Un sujet sur la coordination des politiques des pays de l’Union européenne à quelques jours du vote des Britanniques sur le « Brexit » ; une étude de document sur le chômage et le travail précaire alors que le pays est en pleine mobilisation contre le projet de « loi travail » du gouvernement ; une autre étude de document sur le baccalauréat au programme du… baccalauréat. Ces différents sujets sont en effet tombés, lundi 20 juin, lors de l’épreuve de sciences économiques et sociales du bac ES 2016. Pourtant, selon Claude Garcia, professeur de sciences économiques et sociales (SES) et auteur du blog Profs mis en examen, ces sujets invitent avant tout à produire des raisonnements économiques et sociologiques, et non à commenter l’actualité.

Les sujets de sciences économiques et sociales font particulièrement écho à l’actualité cette année…

Claude Garcia : C’est la spécificité des sciences économiques et sociales d’être en phase avec l’actualité. Nous n’avons pas de sujets théoriques, ils sont toujours ancrés dans une réalité qui a son reflet dans l’actualité. Mais il ne faut pas faire de hors-sujet : celui sur la coordination des politiques conjoncturelles des pays de l’Union européenne n’a rien à voir avec le « Brexit ». Cette année, les auteurs des sujets ont, en outre, évité les polémiques stériles qui, en fonction de l’angle choisi, hérissent le Medef ou, inversement, les antilibéraux.

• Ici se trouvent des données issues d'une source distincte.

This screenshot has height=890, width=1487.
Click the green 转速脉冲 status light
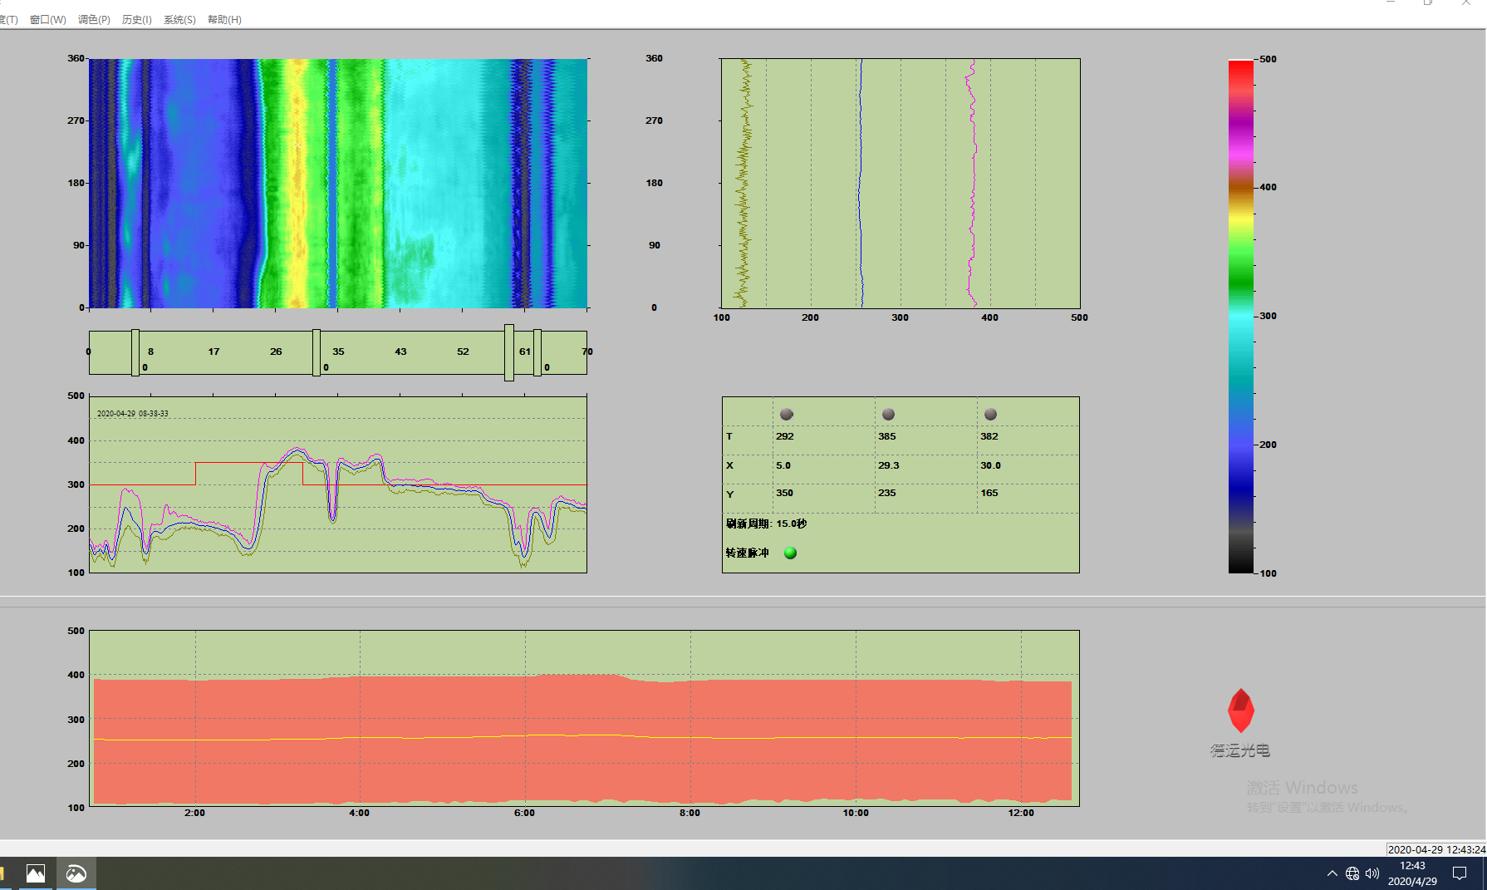(790, 553)
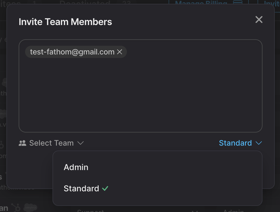Close the Invite Team Members dialog
This screenshot has height=212, width=280.
point(259,20)
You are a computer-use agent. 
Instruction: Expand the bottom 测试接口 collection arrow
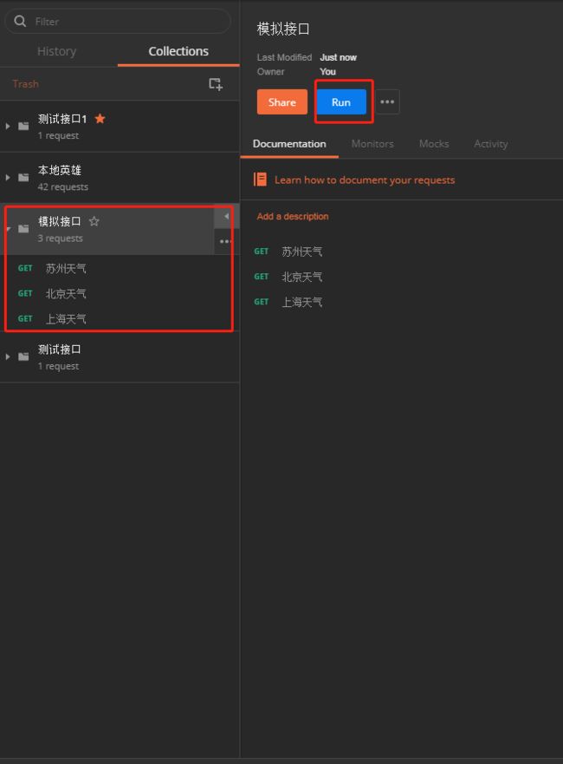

Un des sujets vous a-t-il étonné ?

Il y a, en effet, peut-être un clin d’œil dans l’un des sujets, celui qui concerne le taux d’obtention du baccalauréat. Donner aux candidats du baccalauréat un sujet sur l’augmentation de la réussite à cette épreuve, c’est amusant et aussi autocritique. Car, que constate-t-on au regard des chiffres de l’énoncé ? Que l’école, les enseignants, participent, génération après génération, à la reproduction d’un schéma social.

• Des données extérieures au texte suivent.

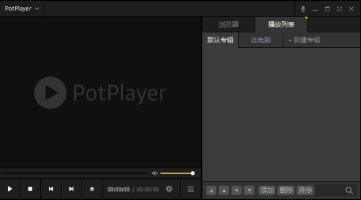This screenshot has height=200, width=361.
Task: Open the 此电脑 album tab
Action: [261, 40]
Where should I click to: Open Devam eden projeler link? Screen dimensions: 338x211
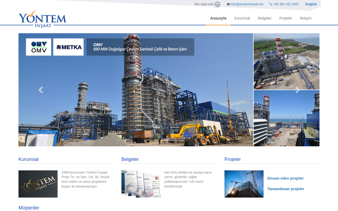pyautogui.click(x=285, y=178)
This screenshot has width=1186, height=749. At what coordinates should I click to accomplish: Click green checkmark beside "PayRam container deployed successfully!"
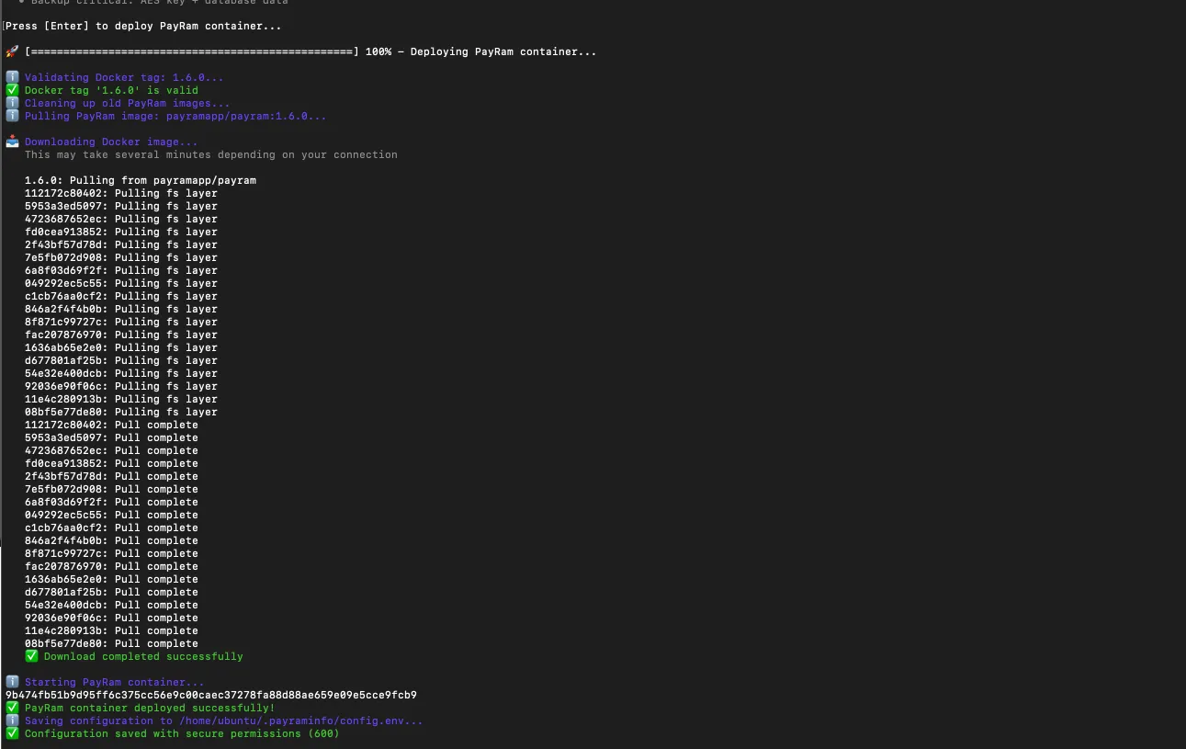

« Il y a un grand décalage entre le moment ou le sujet est déposé sur les tables des lycéens et leur conception »

L’analyse de ce document montre qu’il y a une progression constante du nombre de bacheliers, que les classes populaires voient leur taux augmenter, mais qu’il reste quand même un écart réel entre les enfants de cadres ou de professions intermédiaires et les enfants d’ouvriers. Cela illustre la tendance à l’inertie sociale, une reproduction sociale malgré quelques progrès.

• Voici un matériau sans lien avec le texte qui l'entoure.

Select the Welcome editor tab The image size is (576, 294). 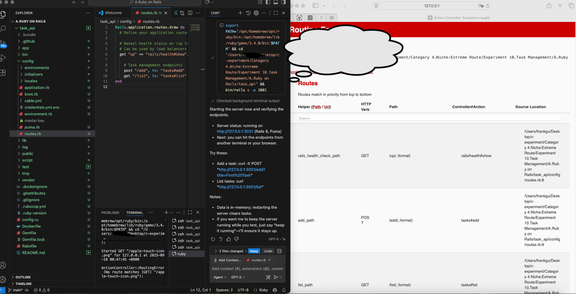[113, 13]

Un des sujets souligne la hausse du chômage en France. A un an de l’élection présidentielle, et alors que l’inversion de la courbe est le premier engagement de l’exécutif, n’est-ce pas un sujet polémique ?

Ce n’est pas un sujet politique, car il est à comprendre sous un angle sociologique. Nous attendons des candidats qu’ils expliquent que le travail n’est pas seulement une source de revenus, que c’est également ce qui donne un statut social, donc une intégration. On constate une dégradation, le travail est moins intégrateur que par le passé. Les documents soulignent également l’existence d’une pauvreté laborieuse… Il est juste que des libéraux pourraient s’en agacer : ne serait-on pas en train d’intoxiquer des lycéens en disant que les politiques de flexibilité, finalement, se traduisent par de la précarité ? Mais ce n’est pas du tout l’esprit dans lequel est réalisé le cours.

Quand et comment ces sujets ont-ils été conçus ?

C’est en juin 2015 que les professeurs ont commencé à y travailler et que les thèmes à traiter ont été définis. Des réunions d’évaluation des sujets se sont tenues à l’automne. Enfin, ils ont été testés en janvier pour s’assurer qu’ils étaient parfaitement compréhensibles, puis on a réalisé les derniers arbitrages. Il y a donc un grand décalage entre le moment ou le sujet est déposé sur les tables des lycéens et leur conception, qui commence une année avant.